› Por Alicia Plante
Dos brazos con sus manos y sus dedos, cada uno para decir algo que por sí mismo no es ni un gesto; dos largas piernas blancas atadas a la gracia, a la tensión sutil de una música que duele, para transformarla en cuerpo que se envuelve y desenvuelve y subraya, exquisito, el eje del movimiento, y la cabeza coronada de fuego sosteniendo su propósito, como una gata en celo que sabe claramente lo que quiere.
Pienso que lo más bello y atormentado que le vi bailar fue ese collage de la séptima y la novena de Beethoven. Y su insoportable fractura. Era el Teatro San Martín, un chorro de luz intensa desde el piso, a la derecha, como si me saliera de la boca, y ella, Iris, la Scaccheri, en una ráfaga tan tremenda de pasión que por supuesto, pensé, esto jamás podrá repetirlo. Y cuando el aliento ya me llenaba el pecho, de golpe, justo en la cima vibrante de resonancias, aquel silencio de amaneceres que no corresponde, que sorprende y suelta la congoja. Sí, se corta la música, se suspende la danza y ella queda congelada en mitad de un paso comprometido, en el aire casi, y se desploma, leve, en medio del piso de madera. La fractura cambia el corazón de la música, el indudable Beethoven, la confianza serena de ver llegar al amigo, y lo que ahora aparece y llena el espacio de nuestro cerebro es algo prepotente, tan irracional, tan estridente, que uno aguanta la respiración un instante: ¿qué va a ocurrir, qué hará ella? No recuerdo quién era el compositor que siguió, no reiteró nada conocido, pero fue profunda la herida en el pecho de Beethoven.
Y ella, Iris, la Scaccheri, empieza a moverse otra vez, lentamente al principio danza lo que esta música exasperada le va diciendo, lo que en realidad parece decirle ella. Y nunca, ni mientras estudiaba psicología ni en los hospitales, vi con tanta claridad cómo se produce ni qué es un brote psicótico, el dolor sin medida, cercano a la muerte por tormento que produce.

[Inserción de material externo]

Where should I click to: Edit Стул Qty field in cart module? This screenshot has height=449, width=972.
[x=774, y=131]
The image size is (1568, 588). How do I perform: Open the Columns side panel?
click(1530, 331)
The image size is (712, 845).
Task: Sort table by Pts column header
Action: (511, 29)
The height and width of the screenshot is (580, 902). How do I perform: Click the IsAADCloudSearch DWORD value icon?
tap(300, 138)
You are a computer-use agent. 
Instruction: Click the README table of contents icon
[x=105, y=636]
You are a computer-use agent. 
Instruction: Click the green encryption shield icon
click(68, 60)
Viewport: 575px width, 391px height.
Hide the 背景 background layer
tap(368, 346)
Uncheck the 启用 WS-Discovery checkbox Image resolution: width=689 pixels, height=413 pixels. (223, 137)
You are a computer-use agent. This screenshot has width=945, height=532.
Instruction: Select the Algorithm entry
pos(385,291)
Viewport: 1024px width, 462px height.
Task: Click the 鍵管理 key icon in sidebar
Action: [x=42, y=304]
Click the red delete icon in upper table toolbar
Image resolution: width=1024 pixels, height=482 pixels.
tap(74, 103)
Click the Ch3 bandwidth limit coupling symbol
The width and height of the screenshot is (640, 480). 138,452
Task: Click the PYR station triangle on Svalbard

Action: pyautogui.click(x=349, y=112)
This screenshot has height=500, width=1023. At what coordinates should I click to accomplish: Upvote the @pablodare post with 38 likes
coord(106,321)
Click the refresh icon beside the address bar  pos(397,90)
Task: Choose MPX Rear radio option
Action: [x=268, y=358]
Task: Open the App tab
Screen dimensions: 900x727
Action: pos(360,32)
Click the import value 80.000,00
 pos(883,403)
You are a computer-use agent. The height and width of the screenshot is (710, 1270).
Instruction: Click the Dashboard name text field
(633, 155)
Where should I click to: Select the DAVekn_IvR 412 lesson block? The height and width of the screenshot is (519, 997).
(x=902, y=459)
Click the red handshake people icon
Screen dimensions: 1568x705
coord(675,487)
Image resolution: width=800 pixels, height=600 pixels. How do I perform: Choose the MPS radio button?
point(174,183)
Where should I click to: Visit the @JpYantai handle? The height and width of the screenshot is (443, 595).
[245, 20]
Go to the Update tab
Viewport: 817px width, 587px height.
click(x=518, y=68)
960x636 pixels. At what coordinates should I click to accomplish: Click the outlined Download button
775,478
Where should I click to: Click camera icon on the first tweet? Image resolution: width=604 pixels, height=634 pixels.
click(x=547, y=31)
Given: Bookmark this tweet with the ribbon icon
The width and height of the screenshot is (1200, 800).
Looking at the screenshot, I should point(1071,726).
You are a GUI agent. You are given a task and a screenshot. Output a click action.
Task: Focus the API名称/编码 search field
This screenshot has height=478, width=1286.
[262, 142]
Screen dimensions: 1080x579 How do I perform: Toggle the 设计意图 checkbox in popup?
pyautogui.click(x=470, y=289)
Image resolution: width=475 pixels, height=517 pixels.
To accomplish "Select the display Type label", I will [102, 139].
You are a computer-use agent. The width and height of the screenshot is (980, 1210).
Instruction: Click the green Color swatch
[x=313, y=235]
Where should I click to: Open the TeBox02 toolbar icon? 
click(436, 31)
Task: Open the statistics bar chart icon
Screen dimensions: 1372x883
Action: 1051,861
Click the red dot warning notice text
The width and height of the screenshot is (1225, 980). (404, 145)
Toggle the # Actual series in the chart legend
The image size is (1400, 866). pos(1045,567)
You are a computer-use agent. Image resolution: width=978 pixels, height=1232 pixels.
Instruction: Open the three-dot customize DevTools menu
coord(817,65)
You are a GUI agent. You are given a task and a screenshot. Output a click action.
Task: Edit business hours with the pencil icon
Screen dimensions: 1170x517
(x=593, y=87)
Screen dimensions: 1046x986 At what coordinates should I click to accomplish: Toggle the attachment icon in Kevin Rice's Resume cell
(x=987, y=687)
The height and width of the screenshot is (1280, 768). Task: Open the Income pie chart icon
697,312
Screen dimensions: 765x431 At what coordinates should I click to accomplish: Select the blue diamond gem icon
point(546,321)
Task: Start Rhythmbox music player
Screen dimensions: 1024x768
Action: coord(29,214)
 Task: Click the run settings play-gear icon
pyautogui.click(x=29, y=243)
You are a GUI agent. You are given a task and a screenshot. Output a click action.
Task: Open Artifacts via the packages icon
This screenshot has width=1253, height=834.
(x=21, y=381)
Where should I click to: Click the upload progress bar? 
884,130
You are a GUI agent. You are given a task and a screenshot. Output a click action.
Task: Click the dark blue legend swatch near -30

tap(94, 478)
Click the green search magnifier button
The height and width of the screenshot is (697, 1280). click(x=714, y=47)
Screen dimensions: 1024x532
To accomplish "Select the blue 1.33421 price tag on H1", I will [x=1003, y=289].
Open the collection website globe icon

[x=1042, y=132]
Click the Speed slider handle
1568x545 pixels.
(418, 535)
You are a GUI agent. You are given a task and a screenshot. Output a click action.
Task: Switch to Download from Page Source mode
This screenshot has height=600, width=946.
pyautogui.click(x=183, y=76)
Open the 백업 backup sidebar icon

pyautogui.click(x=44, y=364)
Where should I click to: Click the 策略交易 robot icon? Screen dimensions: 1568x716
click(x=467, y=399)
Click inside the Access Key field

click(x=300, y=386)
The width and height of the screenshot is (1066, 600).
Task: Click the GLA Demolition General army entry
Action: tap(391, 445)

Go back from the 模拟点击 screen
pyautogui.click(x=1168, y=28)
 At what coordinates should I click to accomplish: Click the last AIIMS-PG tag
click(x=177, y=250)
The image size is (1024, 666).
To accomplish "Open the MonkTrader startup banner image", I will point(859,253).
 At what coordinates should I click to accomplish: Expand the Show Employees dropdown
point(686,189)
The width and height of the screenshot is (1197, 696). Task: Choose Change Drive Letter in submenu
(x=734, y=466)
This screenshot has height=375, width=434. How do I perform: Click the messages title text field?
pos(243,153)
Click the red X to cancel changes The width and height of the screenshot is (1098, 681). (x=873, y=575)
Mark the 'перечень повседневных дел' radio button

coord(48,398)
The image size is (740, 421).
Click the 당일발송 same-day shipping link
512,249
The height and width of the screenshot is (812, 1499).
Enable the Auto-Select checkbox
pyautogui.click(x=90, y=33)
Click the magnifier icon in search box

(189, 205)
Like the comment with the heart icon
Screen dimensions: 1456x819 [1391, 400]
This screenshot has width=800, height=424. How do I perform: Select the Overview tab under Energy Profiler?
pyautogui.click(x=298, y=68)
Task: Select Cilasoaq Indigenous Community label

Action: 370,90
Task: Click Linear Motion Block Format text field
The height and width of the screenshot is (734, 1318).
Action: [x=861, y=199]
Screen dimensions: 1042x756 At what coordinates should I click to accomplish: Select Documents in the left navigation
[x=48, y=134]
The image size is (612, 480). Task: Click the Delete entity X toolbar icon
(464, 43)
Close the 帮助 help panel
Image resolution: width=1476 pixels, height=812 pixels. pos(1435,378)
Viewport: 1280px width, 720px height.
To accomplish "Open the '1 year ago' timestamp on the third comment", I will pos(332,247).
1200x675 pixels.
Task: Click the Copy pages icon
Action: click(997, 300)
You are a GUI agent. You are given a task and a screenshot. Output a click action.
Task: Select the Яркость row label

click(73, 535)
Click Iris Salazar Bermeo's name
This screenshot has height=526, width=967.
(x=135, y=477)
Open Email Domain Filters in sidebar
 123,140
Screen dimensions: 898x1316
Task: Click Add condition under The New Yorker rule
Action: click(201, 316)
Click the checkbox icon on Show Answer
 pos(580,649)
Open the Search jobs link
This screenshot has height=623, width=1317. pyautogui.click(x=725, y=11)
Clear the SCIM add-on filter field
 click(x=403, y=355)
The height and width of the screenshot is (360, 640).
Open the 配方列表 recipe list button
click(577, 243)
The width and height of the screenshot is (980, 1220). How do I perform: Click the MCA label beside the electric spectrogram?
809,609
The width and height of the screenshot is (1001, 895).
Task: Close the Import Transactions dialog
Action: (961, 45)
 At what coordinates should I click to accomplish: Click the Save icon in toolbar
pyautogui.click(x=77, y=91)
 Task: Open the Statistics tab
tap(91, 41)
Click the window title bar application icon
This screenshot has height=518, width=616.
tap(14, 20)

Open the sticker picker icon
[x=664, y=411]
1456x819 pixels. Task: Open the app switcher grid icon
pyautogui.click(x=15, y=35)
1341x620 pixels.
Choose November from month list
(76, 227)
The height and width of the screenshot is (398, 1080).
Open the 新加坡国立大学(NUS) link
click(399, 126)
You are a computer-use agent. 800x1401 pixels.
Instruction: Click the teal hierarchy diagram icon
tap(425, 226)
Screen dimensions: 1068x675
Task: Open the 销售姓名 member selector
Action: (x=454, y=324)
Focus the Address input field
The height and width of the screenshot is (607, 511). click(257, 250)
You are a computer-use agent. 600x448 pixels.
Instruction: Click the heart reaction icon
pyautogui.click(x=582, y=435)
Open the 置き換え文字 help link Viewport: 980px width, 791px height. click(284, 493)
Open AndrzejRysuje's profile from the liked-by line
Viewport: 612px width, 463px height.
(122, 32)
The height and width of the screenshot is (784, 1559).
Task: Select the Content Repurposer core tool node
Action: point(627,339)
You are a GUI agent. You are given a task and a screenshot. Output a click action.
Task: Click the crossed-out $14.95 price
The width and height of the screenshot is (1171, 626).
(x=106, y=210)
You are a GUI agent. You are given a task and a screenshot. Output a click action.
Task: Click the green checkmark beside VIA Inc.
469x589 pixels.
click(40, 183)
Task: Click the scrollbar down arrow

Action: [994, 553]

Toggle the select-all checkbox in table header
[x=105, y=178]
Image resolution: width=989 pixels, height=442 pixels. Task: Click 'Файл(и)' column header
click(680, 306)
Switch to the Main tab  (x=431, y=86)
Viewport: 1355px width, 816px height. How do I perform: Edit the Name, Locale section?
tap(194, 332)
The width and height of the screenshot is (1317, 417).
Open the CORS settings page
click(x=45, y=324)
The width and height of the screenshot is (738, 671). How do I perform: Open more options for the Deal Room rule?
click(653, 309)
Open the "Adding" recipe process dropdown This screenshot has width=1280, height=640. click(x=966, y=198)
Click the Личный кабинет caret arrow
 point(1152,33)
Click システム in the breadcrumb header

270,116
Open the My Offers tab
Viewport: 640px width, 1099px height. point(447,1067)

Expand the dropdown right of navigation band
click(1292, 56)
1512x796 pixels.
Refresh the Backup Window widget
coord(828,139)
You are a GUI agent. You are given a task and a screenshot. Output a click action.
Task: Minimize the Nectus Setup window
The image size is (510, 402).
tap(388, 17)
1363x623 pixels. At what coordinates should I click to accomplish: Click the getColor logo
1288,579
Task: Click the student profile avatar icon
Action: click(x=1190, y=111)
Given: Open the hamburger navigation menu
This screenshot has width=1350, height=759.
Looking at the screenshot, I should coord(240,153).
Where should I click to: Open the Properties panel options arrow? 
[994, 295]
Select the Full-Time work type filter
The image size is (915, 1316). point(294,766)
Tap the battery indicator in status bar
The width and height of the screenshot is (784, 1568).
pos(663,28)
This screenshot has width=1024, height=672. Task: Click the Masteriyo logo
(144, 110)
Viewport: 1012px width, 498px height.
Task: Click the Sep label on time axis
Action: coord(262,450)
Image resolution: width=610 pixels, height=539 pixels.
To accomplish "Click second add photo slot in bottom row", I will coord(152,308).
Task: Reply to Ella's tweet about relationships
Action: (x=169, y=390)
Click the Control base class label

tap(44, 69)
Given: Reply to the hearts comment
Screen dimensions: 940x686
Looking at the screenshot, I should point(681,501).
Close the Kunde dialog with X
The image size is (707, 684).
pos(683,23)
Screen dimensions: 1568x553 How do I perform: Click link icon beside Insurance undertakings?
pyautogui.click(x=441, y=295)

Esta mujer me había señalado con un dedo en la frente para toda la vida. Y no lo creía posible, pero en una segunda ocasión aun atinó a confirmar la marca: el Bolero de Ravel, su propio toque delirante, bailado dentro de una pequeña valija de cuero abierta sobre un lado del escenario.
Esa había sido mi historia con ella. Tan hermosa. Inolvidable. Podía haber terminado así. Pero faltaba el irónico remate de un montón de años más tarde, y fue una sorpresa que me asustó: enterarme de que en aquel evento sin la menor importancia estaría Iris, que bailaría. Ni siquiera era un teatro, una vieja casa, una tarima ridícula en un rincón del primer piso, cuatro sillas, alguna estupidez patética dicha por alguien que ni recuerdo, y la Scaccheri bailando al alcance de la mano, en un espacio que no se merecía, más asfixiante que la valija de cuero.
Y en el baño, no bien entré, ahí estaba; con largos movimientos peinaba su bello pelo rojo, siempre mirado volar, en una situación de intimidad que me dio vergüenza. No le dije nada. Ni una sola palabra. Y no me lo perdono.